[Rows showing where targets appear]
==============================
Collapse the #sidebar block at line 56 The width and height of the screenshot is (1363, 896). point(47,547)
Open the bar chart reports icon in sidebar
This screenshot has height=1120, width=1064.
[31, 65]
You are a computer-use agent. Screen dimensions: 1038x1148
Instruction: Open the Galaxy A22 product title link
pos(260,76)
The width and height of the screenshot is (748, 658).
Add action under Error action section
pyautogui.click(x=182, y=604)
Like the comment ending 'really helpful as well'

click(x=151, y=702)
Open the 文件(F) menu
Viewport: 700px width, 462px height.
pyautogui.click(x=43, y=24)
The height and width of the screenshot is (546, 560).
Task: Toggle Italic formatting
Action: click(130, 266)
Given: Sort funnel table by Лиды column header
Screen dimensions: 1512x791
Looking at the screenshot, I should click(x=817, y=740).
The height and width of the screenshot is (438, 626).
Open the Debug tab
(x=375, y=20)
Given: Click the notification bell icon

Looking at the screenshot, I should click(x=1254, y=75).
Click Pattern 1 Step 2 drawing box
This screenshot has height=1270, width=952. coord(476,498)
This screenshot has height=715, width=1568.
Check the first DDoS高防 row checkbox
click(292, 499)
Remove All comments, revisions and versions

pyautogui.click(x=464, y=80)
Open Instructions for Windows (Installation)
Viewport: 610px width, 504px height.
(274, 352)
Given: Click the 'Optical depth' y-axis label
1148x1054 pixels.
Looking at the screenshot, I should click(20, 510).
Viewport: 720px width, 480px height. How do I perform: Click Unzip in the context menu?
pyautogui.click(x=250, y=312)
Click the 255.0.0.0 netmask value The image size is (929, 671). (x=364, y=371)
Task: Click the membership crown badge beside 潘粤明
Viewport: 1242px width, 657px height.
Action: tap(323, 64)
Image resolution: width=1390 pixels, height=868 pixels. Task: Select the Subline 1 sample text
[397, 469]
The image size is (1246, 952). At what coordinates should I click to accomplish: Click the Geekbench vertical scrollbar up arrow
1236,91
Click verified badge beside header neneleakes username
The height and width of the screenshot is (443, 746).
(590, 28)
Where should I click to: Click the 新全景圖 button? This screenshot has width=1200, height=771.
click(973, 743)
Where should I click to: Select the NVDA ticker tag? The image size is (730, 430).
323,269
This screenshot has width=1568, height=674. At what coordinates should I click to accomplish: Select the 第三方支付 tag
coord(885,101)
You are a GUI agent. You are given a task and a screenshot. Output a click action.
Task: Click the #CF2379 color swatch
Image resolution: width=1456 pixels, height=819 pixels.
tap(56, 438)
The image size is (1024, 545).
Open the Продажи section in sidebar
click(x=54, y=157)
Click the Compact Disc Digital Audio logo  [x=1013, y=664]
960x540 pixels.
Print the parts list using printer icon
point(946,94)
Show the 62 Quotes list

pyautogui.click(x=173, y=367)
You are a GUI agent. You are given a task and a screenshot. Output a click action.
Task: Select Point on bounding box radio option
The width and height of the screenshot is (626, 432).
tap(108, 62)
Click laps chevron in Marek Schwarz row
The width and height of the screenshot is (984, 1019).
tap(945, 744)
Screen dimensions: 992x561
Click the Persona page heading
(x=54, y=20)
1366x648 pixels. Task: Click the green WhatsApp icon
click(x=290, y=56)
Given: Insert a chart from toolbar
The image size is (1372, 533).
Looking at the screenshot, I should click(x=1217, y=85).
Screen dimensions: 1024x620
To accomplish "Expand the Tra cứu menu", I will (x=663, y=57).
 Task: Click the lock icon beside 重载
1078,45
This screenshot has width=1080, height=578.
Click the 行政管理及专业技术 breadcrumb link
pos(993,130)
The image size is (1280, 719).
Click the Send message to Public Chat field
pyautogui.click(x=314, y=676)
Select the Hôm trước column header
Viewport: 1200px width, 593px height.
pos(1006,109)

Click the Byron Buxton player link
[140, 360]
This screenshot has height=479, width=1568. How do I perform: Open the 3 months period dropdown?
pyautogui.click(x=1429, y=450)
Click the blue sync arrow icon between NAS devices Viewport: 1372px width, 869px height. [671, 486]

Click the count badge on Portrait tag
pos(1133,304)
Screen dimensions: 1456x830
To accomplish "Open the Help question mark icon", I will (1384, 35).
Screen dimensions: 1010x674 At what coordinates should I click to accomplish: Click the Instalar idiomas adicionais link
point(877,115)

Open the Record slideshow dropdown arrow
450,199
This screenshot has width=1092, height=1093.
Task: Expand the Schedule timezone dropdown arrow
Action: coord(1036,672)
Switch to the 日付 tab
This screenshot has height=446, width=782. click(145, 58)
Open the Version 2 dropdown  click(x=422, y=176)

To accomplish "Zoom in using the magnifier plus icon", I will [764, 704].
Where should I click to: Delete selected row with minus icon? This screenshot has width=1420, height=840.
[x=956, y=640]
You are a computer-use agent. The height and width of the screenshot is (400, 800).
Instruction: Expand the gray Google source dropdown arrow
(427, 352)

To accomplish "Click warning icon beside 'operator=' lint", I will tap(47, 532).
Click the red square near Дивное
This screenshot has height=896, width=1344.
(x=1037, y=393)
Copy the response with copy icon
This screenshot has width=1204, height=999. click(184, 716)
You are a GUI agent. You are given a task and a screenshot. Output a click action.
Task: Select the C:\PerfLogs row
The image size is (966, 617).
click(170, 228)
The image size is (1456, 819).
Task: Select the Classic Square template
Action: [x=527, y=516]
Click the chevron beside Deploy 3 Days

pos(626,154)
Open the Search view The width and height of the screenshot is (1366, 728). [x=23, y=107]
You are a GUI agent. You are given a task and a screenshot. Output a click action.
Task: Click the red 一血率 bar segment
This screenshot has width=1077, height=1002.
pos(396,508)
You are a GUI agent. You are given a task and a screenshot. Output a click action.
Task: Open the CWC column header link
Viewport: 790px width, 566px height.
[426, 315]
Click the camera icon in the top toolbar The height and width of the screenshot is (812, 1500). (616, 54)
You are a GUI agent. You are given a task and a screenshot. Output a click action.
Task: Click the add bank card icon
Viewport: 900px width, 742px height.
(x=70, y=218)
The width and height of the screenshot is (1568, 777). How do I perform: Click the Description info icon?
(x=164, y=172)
==============================
**Required work:**
Copy out every line of the listing above, word for word and unchanged.

**Exercise result:**
Collapse the #sidebar block at line 56 The width and height of the screenshot is (1363, 896). point(47,547)
Open the bar chart reports icon in sidebar
This screenshot has height=1120, width=1064.
[31, 65]
You are a computer-use agent. Screen dimensions: 1038x1148
Instruction: Open the Galaxy A22 product title link
pos(260,76)
The width and height of the screenshot is (748, 658).
Add action under Error action section
pyautogui.click(x=182, y=604)
Like the comment ending 'really helpful as well'

click(x=151, y=702)
Open the 文件(F) menu
Viewport: 700px width, 462px height.
pyautogui.click(x=43, y=24)
The height and width of the screenshot is (546, 560).
Task: Toggle Italic formatting
Action: click(130, 266)
Given: Sort funnel table by Лиды column header
Screen dimensions: 1512x791
Looking at the screenshot, I should click(x=817, y=740).
The height and width of the screenshot is (438, 626).
Open the Debug tab
(x=375, y=20)
Given: Click the notification bell icon

Looking at the screenshot, I should click(x=1254, y=75).
Click Pattern 1 Step 2 drawing box
This screenshot has height=1270, width=952. coord(476,498)
This screenshot has height=715, width=1568.
Check the first DDoS高防 row checkbox
click(292, 499)
Remove All comments, revisions and versions

pyautogui.click(x=464, y=80)
Open Instructions for Windows (Installation)
Viewport: 610px width, 504px height.
(274, 352)
Given: Click the 'Optical depth' y-axis label
1148x1054 pixels.
Looking at the screenshot, I should click(20, 510).
Viewport: 720px width, 480px height. How do I perform: Click Unzip in the context menu?
pyautogui.click(x=250, y=312)
Click the 255.0.0.0 netmask value The image size is (929, 671). (x=364, y=371)
Task: Click the membership crown badge beside 潘粤明
Viewport: 1242px width, 657px height.
Action: tap(323, 64)
Image resolution: width=1390 pixels, height=868 pixels. Task: Select the Subline 1 sample text
[397, 469]
The image size is (1246, 952). At what coordinates should I click to accomplish: Click the Geekbench vertical scrollbar up arrow
1236,91
Click verified badge beside header neneleakes username
The height and width of the screenshot is (443, 746).
(590, 28)
Where should I click to: Click the 新全景圖 button? This screenshot has width=1200, height=771.
click(973, 743)
Where should I click to: Select the NVDA ticker tag? The image size is (730, 430).
323,269
This screenshot has width=1568, height=674. At what coordinates should I click to accomplish: Select the 第三方支付 tag
coord(885,101)
You are a GUI agent. You are given a task and a screenshot. Output a click action.
Task: Click the #CF2379 color swatch
Image resolution: width=1456 pixels, height=819 pixels.
tap(56, 438)
The image size is (1024, 545).
Open the Продажи section in sidebar
click(x=54, y=157)
Click the Compact Disc Digital Audio logo  [x=1013, y=664]
960x540 pixels.
Print the parts list using printer icon
point(946,94)
Show the 62 Quotes list

pyautogui.click(x=173, y=367)
You are a GUI agent. You are given a task and a screenshot. Output a click action.
Task: Select Point on bounding box radio option
The width and height of the screenshot is (626, 432).
tap(108, 62)
Click laps chevron in Marek Schwarz row
The width and height of the screenshot is (984, 1019).
tap(945, 744)
Screen dimensions: 992x561
Click the Persona page heading
(x=54, y=20)
1366x648 pixels. Task: Click the green WhatsApp icon
click(x=290, y=56)
Given: Insert a chart from toolbar
The image size is (1372, 533).
Looking at the screenshot, I should click(x=1217, y=85).
Screen dimensions: 1024x620
To accomplish "Expand the Tra cứu menu", I will (x=663, y=57).
 Task: Click the lock icon beside 重载
1078,45
This screenshot has width=1080, height=578.
Click the 行政管理及专业技术 breadcrumb link
pos(993,130)
The image size is (1280, 719).
Click the Send message to Public Chat field
pyautogui.click(x=314, y=676)
Select the Hôm trước column header
Viewport: 1200px width, 593px height.
pos(1006,109)

Click the Byron Buxton player link
[140, 360]
This screenshot has height=479, width=1568. How do I perform: Open the 3 months period dropdown?
pyautogui.click(x=1429, y=450)
Click the blue sync arrow icon between NAS devices Viewport: 1372px width, 869px height. [671, 486]

Click the count badge on Portrait tag
pos(1133,304)
Screen dimensions: 1456x830
To accomplish "Open the Help question mark icon", I will (1384, 35).
Screen dimensions: 1010x674 At what coordinates should I click to accomplish: Click the Instalar idiomas adicionais link
point(877,115)

Open the Record slideshow dropdown arrow
450,199
This screenshot has width=1092, height=1093.
Task: Expand the Schedule timezone dropdown arrow
Action: coord(1036,672)
Switch to the 日付 tab
This screenshot has height=446, width=782. click(145, 58)
Open the Version 2 dropdown  click(x=422, y=176)

To accomplish "Zoom in using the magnifier plus icon", I will [764, 704].
Where should I click to: Delete selected row with minus icon? This screenshot has width=1420, height=840.
[x=956, y=640]
You are a computer-use agent. The height and width of the screenshot is (400, 800).
Instruction: Expand the gray Google source dropdown arrow
(427, 352)

To accomplish "Click warning icon beside 'operator=' lint", I will tap(47, 532).
Click the red square near Дивное
This screenshot has height=896, width=1344.
(x=1037, y=393)
Copy the response with copy icon
This screenshot has width=1204, height=999. click(184, 716)
You are a GUI agent. You are given a task and a screenshot. Output a click action.
Task: Select the C:\PerfLogs row
The image size is (966, 617).
click(170, 228)
The image size is (1456, 819).
Task: Select the Classic Square template
Action: [x=527, y=516]
Click the chevron beside Deploy 3 Days

pos(626,154)
Open the Search view The width and height of the screenshot is (1366, 728). [x=23, y=107]
You are a GUI agent. You are given a task and a screenshot. Output a click action.
Task: Click the red 一血率 bar segment
This screenshot has width=1077, height=1002.
pos(396,508)
You are a GUI agent. You are given a task and a screenshot. Output a click action.
Task: Open the CWC column header link
Viewport: 790px width, 566px height.
[426, 315]
Click the camera icon in the top toolbar The height and width of the screenshot is (812, 1500). (616, 54)
You are a GUI agent. You are given a task and a screenshot. Output a click action.
Task: Click the add bank card icon
Viewport: 900px width, 742px height.
(x=70, y=218)
The width and height of the screenshot is (1568, 777). How do I perform: Click the Description info icon?
(x=164, y=172)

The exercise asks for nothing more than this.